Saikosaponin D suppresses esophageal squamous cell carcinoma via the PI3K-AKT signaling pathway.

Abstract

Saikosaponin D is the saikosaponin with the highest biological activity in Bupleurum chinense DC, which has anti-tumor effects on a variety of human tumors. In this study, we aimed to explore the SSD-induced apoptosis mechanism in ESCC cells. We predicted the targets of SSD and ESCC through several databases and analyzed the intersecting targets to identify the connections and possible pathways between proteins. We evaluated the binding activity between proteins and SSD through molecular docking. Based on the network pharmacology results, different concentrations of SSD were used to treat Eca-109 alongside Te-10 cells. The CCK-8, colony formation, wound healing, transwell, apoptosis, and western blot assays were performed to verify the inhibitory SSD impact on Eca-109 and Te-10 cells. Network pharmacology predicted 186 potential targets of SSD, and 500 targets of ESCC, along with 31 common targets, 5 core protein targets, and 94 potential pathways.

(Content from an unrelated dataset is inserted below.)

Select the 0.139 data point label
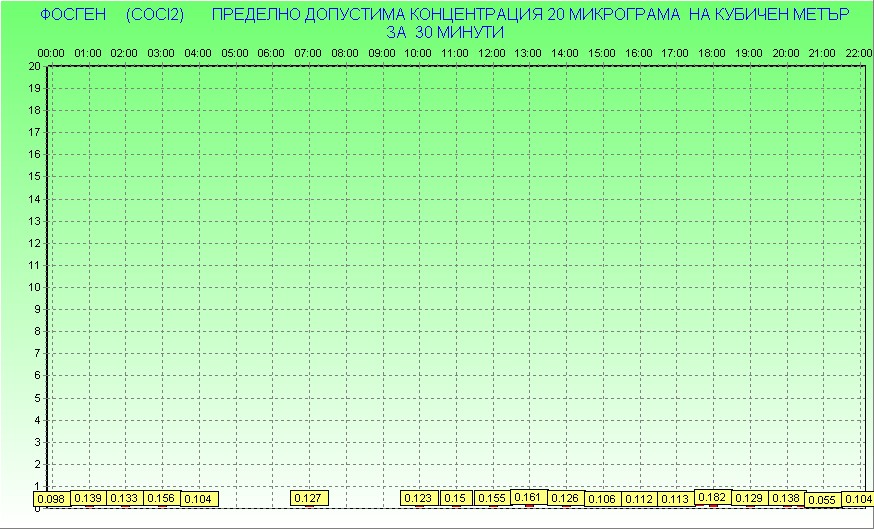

Depending on molecular docking findings, SSD was closely bound to five core targets. Cellular experiments showed that SSD suppressed the Eca-109 and Te-10 cell proliferation and metastasis and enhanced apoptosis via the PI3K-AKT signaling. This study suggests SSD inhibited Eca-109 and Te-10 cell proliferation and migration by inhibiting the PI3K-AKT pathway and promoting apoptosis.